> _Work instruction_: Produce an exact transcription of every entry.

(Stored data)
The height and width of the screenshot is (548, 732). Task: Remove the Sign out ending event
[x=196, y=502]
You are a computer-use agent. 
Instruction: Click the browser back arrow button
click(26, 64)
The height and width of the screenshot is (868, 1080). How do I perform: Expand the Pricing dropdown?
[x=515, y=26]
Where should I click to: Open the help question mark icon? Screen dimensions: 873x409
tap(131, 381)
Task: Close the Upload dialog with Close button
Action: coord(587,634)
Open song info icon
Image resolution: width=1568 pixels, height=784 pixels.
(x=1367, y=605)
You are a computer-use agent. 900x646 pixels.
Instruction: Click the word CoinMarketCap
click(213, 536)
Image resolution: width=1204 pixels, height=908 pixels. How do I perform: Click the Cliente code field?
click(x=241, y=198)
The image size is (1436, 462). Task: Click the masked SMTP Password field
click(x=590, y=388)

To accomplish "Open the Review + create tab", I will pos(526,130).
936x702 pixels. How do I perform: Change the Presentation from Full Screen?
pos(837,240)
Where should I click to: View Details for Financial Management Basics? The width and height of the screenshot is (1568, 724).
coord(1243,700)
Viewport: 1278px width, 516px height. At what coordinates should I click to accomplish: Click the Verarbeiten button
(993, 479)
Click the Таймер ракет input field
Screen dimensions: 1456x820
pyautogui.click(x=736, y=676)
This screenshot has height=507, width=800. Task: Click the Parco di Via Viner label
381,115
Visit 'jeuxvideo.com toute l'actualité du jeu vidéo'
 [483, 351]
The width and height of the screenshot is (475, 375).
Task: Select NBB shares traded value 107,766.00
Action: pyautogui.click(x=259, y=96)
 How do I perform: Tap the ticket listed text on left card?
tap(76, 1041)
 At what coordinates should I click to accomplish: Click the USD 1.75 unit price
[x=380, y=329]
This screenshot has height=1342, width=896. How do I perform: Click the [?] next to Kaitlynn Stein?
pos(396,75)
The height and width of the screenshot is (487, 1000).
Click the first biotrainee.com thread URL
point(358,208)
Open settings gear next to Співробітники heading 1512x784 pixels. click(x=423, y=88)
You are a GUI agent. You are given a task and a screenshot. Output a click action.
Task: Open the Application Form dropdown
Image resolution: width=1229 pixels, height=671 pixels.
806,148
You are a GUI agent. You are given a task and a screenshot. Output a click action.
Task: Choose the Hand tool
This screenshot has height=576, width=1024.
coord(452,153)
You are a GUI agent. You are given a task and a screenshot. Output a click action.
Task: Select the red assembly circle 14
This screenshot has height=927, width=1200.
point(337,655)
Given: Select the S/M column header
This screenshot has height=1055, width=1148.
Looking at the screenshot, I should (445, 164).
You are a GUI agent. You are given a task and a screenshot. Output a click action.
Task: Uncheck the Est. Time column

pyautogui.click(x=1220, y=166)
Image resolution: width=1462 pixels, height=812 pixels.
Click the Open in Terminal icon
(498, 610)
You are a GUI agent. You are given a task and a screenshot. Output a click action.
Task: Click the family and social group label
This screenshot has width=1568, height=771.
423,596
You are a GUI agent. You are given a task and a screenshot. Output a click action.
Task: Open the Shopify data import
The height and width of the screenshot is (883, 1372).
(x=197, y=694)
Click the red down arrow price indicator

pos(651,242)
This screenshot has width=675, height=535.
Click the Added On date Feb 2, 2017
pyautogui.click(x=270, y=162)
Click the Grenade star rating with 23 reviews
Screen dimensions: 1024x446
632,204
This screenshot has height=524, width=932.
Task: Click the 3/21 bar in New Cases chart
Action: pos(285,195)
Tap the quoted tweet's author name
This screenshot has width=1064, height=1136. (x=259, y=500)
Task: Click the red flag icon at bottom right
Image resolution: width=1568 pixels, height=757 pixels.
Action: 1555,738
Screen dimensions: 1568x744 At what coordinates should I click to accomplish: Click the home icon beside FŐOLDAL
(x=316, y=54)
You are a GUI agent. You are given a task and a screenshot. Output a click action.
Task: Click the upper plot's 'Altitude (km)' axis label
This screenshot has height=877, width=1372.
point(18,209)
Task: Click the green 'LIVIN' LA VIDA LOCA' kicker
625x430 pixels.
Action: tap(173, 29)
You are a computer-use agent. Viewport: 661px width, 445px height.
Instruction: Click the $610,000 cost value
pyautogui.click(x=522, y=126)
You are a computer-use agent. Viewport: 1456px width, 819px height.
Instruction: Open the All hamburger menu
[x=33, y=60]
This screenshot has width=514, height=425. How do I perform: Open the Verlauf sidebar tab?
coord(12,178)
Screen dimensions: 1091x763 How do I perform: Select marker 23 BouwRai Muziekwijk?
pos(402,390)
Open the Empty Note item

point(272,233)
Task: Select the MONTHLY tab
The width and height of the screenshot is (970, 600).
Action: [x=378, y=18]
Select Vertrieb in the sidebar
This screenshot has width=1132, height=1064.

> _Exercise answer_:
The height and width of the screenshot is (548, 732). Task: Remove the Sign out ending event
[x=196, y=502]
You are a computer-use agent. 
Instruction: Click the browser back arrow button
click(26, 64)
The height and width of the screenshot is (868, 1080). How do I perform: Expand the Pricing dropdown?
[x=515, y=26]
Where should I click to: Open the help question mark icon? Screen dimensions: 873x409
tap(131, 381)
Task: Close the Upload dialog with Close button
Action: coord(587,634)
Open song info icon
Image resolution: width=1568 pixels, height=784 pixels.
(x=1367, y=605)
You are a computer-use agent. 900x646 pixels.
Instruction: Click the word CoinMarketCap
click(213, 536)
Image resolution: width=1204 pixels, height=908 pixels. How do I perform: Click the Cliente code field?
click(x=241, y=198)
The image size is (1436, 462). Task: Click the masked SMTP Password field
click(x=590, y=388)

To accomplish "Open the Review + create tab", I will pos(526,130).
936x702 pixels. How do I perform: Change the Presentation from Full Screen?
pos(837,240)
Where should I click to: View Details for Financial Management Basics? The width and height of the screenshot is (1568, 724).
coord(1243,700)
Viewport: 1278px width, 516px height. At what coordinates should I click to accomplish: Click the Verarbeiten button
(993, 479)
Click the Таймер ракет input field
Screen dimensions: 1456x820
pyautogui.click(x=736, y=676)
This screenshot has height=507, width=800. Task: Click the Parco di Via Viner label
381,115
Visit 'jeuxvideo.com toute l'actualité du jeu vidéo'
 [483, 351]
The width and height of the screenshot is (475, 375).
Task: Select NBB shares traded value 107,766.00
Action: pyautogui.click(x=259, y=96)
 How do I perform: Tap the ticket listed text on left card?
tap(76, 1041)
 At what coordinates should I click to accomplish: Click the USD 1.75 unit price
[x=380, y=329]
This screenshot has height=1342, width=896. How do I perform: Click the [?] next to Kaitlynn Stein?
pos(396,75)
The height and width of the screenshot is (487, 1000).
Click the first biotrainee.com thread URL
point(358,208)
Open settings gear next to Співробітники heading 1512x784 pixels. click(x=423, y=88)
You are a GUI agent. You are given a task and a screenshot. Output a click action.
Task: Open the Application Form dropdown
Image resolution: width=1229 pixels, height=671 pixels.
806,148
You are a GUI agent. You are given a task and a screenshot. Output a click action.
Task: Choose the Hand tool
This screenshot has height=576, width=1024.
coord(452,153)
You are a GUI agent. You are given a task and a screenshot. Output a click action.
Task: Select the red assembly circle 14
This screenshot has height=927, width=1200.
point(337,655)
Given: Select the S/M column header
This screenshot has height=1055, width=1148.
Looking at the screenshot, I should (445, 164).
You are a GUI agent. You are given a task and a screenshot. Output a click action.
Task: Uncheck the Est. Time column

pyautogui.click(x=1220, y=166)
Image resolution: width=1462 pixels, height=812 pixels.
Click the Open in Terminal icon
(498, 610)
You are a GUI agent. You are given a task and a screenshot. Output a click action.
Task: Click the family and social group label
This screenshot has width=1568, height=771.
423,596
You are a GUI agent. You are given a task and a screenshot. Output a click action.
Task: Open the Shopify data import
The height and width of the screenshot is (883, 1372).
(x=197, y=694)
Click the red down arrow price indicator

pos(651,242)
This screenshot has width=675, height=535.
Click the Added On date Feb 2, 2017
pyautogui.click(x=270, y=162)
Click the Grenade star rating with 23 reviews
Screen dimensions: 1024x446
632,204
This screenshot has height=524, width=932.
Task: Click the 3/21 bar in New Cases chart
Action: pos(285,195)
Tap the quoted tweet's author name
This screenshot has width=1064, height=1136. (x=259, y=500)
Task: Click the red flag icon at bottom right
Image resolution: width=1568 pixels, height=757 pixels.
Action: 1555,738
Screen dimensions: 1568x744 At what coordinates should I click to accomplish: Click the home icon beside FŐOLDAL
(x=316, y=54)
You are a GUI agent. You are given a task and a screenshot. Output a click action.
Task: Click the upper plot's 'Altitude (km)' axis label
This screenshot has height=877, width=1372.
point(18,209)
Task: Click the green 'LIVIN' LA VIDA LOCA' kicker
625x430 pixels.
Action: tap(173, 29)
You are a computer-use agent. Viewport: 661px width, 445px height.
Instruction: Click the $610,000 cost value
pyautogui.click(x=522, y=126)
You are a computer-use agent. Viewport: 1456px width, 819px height.
Instruction: Open the All hamburger menu
[x=33, y=60]
This screenshot has width=514, height=425. How do I perform: Open the Verlauf sidebar tab?
coord(12,178)
Screen dimensions: 1091x763 How do I perform: Select marker 23 BouwRai Muziekwijk?
pos(402,390)
Open the Empty Note item

point(272,233)
Task: Select the MONTHLY tab
The width and height of the screenshot is (970, 600).
Action: [x=378, y=18]
Select Vertrieb in the sidebar
This screenshot has width=1132, height=1064.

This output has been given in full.